Oppo Respons Kasus IMEI Ilegal, Singgung Komitmen pada Aturan

Oppo Indonesia buka suara soal kasus IMEI ilegal yang bakal berujung pemblokiran ratusan ribu ponsel.

Jakarta, CNN Indonesia

Oppo Indonesia enggan berkomentar lebih jauh saat perusahaannya disinggung keterlibatan kasus ponsel dengan IMEI (International Mobile Equipment Identity) ilegal.

Kondisi ini berkenaan dengan dibongkarnya jaringan kasus mafia IMEI ilegal oleh Bareskrim Polri.

“Kalau untuk yang terkait itu saya belum bisa komentar karena memang itu di luar konteks acara,” kata Head of PR Oppo Indonesia Baskoro Adiwiyono, Rabu (2/8).

Dia hanya menjelaskan bahwa Oppo selalu mengikuti arahan dan juga peraturan dari pemerintah, terkait penyelenggaraan bisnis di Tanah Air.

“Sehingga bagi kami yang paling penting adalah bagaimana teknologi dan inovasi yang kami kembangkan selama bertahun-tahun ini bisa sampai ke tangan masyarakat sesuai dengan koridor regulasi yang ditetapkan oleh pemerintah Indonesia,” tuturnya.

Soal komunikasi dengan pihak regulator, “tentunya kami lakukan secara rutin karena bagaimana pun juga bagi kami sebagai pelaku industri, komunikasi yang terjalin baik antara pelaku industri dan regulator adalah kunci.”
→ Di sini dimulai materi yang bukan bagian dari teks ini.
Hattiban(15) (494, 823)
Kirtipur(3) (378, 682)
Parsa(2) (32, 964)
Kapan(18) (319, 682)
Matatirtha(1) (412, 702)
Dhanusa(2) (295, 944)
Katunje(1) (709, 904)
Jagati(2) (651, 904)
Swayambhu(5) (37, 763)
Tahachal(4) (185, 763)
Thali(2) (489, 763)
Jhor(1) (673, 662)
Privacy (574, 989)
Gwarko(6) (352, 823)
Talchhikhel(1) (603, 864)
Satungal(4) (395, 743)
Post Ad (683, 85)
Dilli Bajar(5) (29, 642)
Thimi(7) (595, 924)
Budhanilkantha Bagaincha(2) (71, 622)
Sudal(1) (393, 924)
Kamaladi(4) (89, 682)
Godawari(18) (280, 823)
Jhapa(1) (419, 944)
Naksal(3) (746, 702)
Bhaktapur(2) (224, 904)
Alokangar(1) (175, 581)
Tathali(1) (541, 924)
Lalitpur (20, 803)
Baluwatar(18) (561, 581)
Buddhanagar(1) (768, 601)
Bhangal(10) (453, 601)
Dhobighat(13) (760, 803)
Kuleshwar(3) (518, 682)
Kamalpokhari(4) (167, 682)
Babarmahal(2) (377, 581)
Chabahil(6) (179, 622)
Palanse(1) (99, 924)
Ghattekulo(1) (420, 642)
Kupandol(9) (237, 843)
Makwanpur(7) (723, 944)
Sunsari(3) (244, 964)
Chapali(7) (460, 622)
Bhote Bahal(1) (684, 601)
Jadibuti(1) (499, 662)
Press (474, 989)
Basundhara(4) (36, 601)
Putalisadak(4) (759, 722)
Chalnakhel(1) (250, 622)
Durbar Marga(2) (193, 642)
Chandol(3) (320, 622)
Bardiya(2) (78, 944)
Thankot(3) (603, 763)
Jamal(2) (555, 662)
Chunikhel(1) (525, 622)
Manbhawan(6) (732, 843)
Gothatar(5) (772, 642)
IMEI merupakan identitas yang terdapat pada setiap perangkat ponsel baik yang menggunakan sistem operasi Android maupun iOS.

Fitur ini berfungsi untuk mengidentifikasi secara unik alat dan atau perangkat handphone, komputer genggam, dan tablet (HKT) yang tersambung ke jaringan bergerak seluler.

Bareskrim Polri kemudian membongkar jaringan mafia IMEI ilegal di Centralized Equipment Identity Register (CEIR). Dua ASN dari Kementerian Perindustrian (Kemenperin) dan Bea Cukai ditetapkan sebagai tersangka.

Sekitar 191 ribu ponsel, mayoritas iPhone, yang menggunakan IMEI bodong yang terkait jaringan ini pun terancam dimatikan alias shutdown. Kini, polisi tengah menyusun jadwal shutdown hp-hp itu.

Direktur Eksekutif ICT Institute Heru Sutadi meminta kepolisian berhati-hati dalam pemblokiran Hp dengan IMEI ilegal itu. Menurutnya pemblokiran harus dilakukan pada produk yang belum terjual ke konsumen.

Heru menambahkan pemblokiran IMEI harus dilakukan hati-hati dan mengutamakan kepentingan konsumen. Menurutnya konsumen juga bisa menjadi korban dalam kasus ini, karena tidak mengetahui produk yang mereka beli dimasukkan ke tanah air dengan cara yang tidak sesuai aturan.

Seharusnya, kata dia, pemerintah ataupun pihak berwenang menjatuhkan sanksi kepada perusahaan yang secara resmi menggunakan oknum untuk mengakali registrasi IMEI.